Virginia Lawyers Weekly//August 17, 2025//
Virginia Lawyers Weekly//August 17, 2025//
Where the record supported the circuit court’s contempt, custody and attorney’s fees award, it was affirmed.
Background
These two appeals arise from protracted, multi-state litigation between Eden Stuart and Wayne Campbell regarding custody and visitation of their child, O.C.
JDR jurisdiction
The circuit court held that mother had attempted to appeal the JDR court’s nonfinal, interlocutory order denying her motion to transfer venue. That ruling was not appealed or challenged by either party, so it is the law of the case. Given that mother’s notice of appeal challenged an unappealable interlocutory order, her notice of appeal did not confer on the circuit court subject matter of the controversy, meaning that the JDR court never lost jurisdiction to adjudicate the case.
Thus the JDR court had jurisdiction to continue litigating the case and enter the March 16, 2021, order that mother was later held in contempt for violating. Consequently, the circuit court also had derivative jurisdiction to hear mother’s second appeal of the orders holding her in contempt, awarding father sole legal and primary physical custody and ordering mother to pay attorney’s fees.
Contempt
The record demonstrates that the parties entered a temporary custody order for the summer of 2021 so that mother could pursue a career in Maine. That agreement established “week-on, week-off” visitation in Virginia and Maine and was incorporated into the JDR court’s March 16, 2021, order. Moreover, the agreement explicitly provided that if the parties could not reach a permanent agreement by the end of the summer, the prior custody orders would resume effect, which contained an alternating custody schedule, and O.C. would be returned to Virginia, where he would attend school.
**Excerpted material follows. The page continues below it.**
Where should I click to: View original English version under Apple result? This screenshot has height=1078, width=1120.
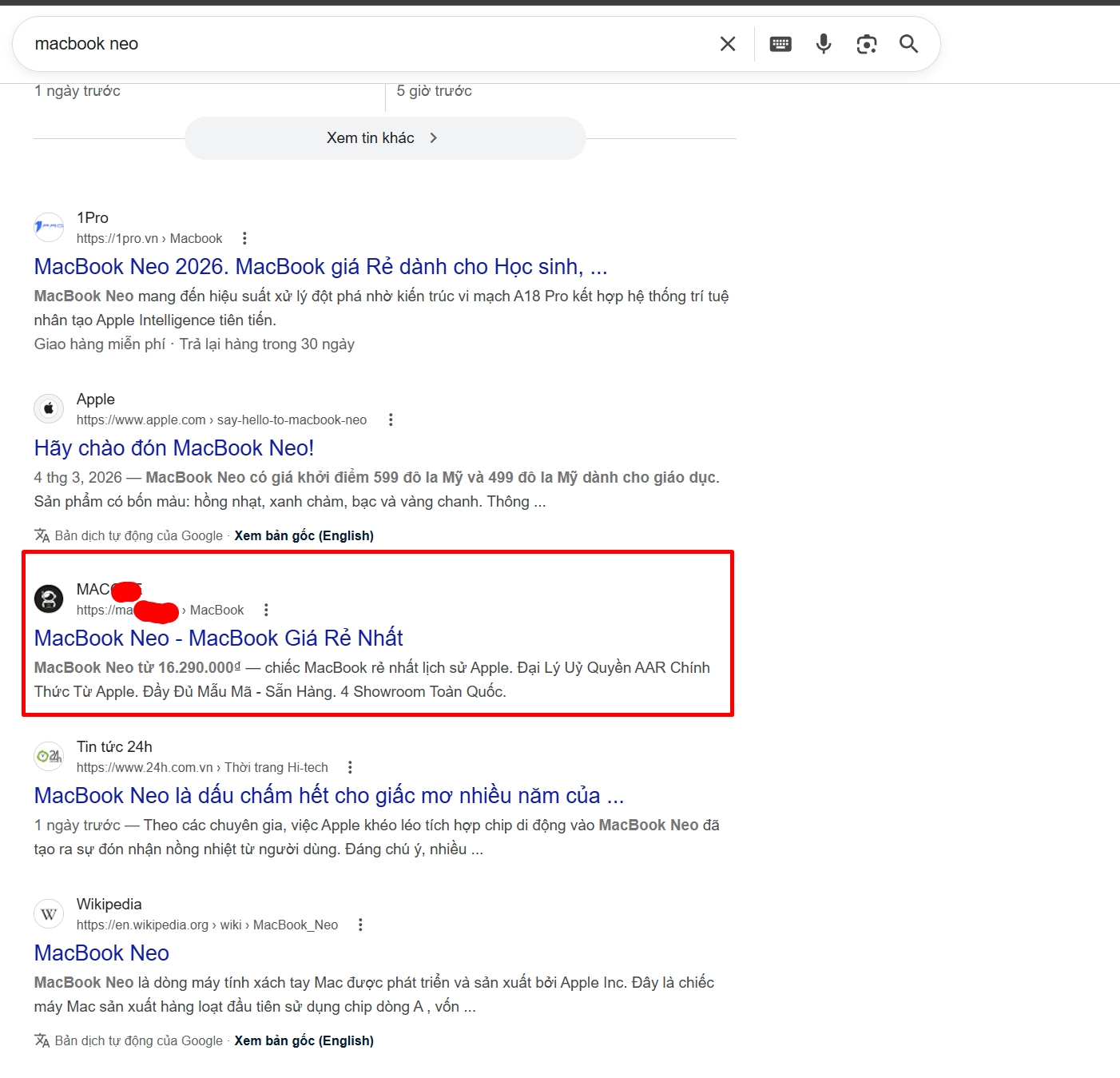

Nevertheless, on May 15, 2021, mother did not return O.C. to Virginia as she was plainly obliged to do under the above agreement and, instead, insisted that the agreement and JDR court order was void because father had discussed possibly moving to Georgia or Texas. Thus, mother believed that she did not have to return O.C. and could instead pursue litigation in Maine, which she did.
Yet, as the circuit court found, mother’s position finds no support in the temporary agreement, and her rationale for not returning O.C. was “unjustifiable.” The temporary agreement provided that its terms were contingent on father “continuing to reside in Northern Virginia,” which he did. Moreover, the agreement provided that if father moved, or filed notice of an intent to move, then the provisions limiting jurisdiction to Virginia would be nullified.
Mother maintains that the circuit court erred by finding her in contempt because it failed to consider the Maine protective orders, which awarded her sole emergency custody in Maine. She maintains that the circuit court had to give those orders, which were registered in Virginia, “full faith and credit” and that the orders provided her with a reasonable basis for not returning O.C. to father in Virginia.
The first protective order (a temporary order that was not extended) was not entered until June 21, 2021, over a month after mother violated the JDR court’s March 16, 2021 order. Thus, neither that protective order nor the subsequent protective orders could provide a reasonable basis for mother to believe that she did not have to return O.C. to father on May 15, 2021, and the circuit court did not err by holding her in contempt for failing to do so.
Custody
Mother does not claim that the circuit court failed to consider each of the statutory factors. Rather, she argues that the circuit court abused its discretion by finding that “there was no persuasive evidence of family abuse.” She maintains that the circuit court “failed to consider a relevant factor” in reaching that conclusion—namely, “the findings from the protection from abuse orders from Maine” that father posed a “credible threat to” her “physical safety.” The record, however, belies mother’s argument and contains credible evidence supporting the circuit court’s conclusion.
Attorney’s fees
Mother asserts that father’s fee affidavit included fees that he incurred in the Maine litigation and that the court could not award those fees because he was not the prevailing party in Maine. The record demonstrates, however, that the circuit court did not award father attorney fees he incurred in Maine.
Affirmed, Record No. 0556-23-4. Reversed and Remanded, Record No. 0448-24-4.
Stuart v. Campbell, Record Nos. 0556-23-4, 0448-24-4, Aug. 5, 2025. CAV (unpublished opinion) (Frucci). From the Circuit Court of Loudoun County (Fleming Jr.). Thomas K. Plofchan, Jr. (Jacqueline A. Kramer; Westlake Legal Group, on briefs), for appellant. Brian M. Hirsch (Sharon F. Pederson; Hirsch & Ehlenberger, P.C., on briefs), for appellee. VLW 025-7-207. 31 pp.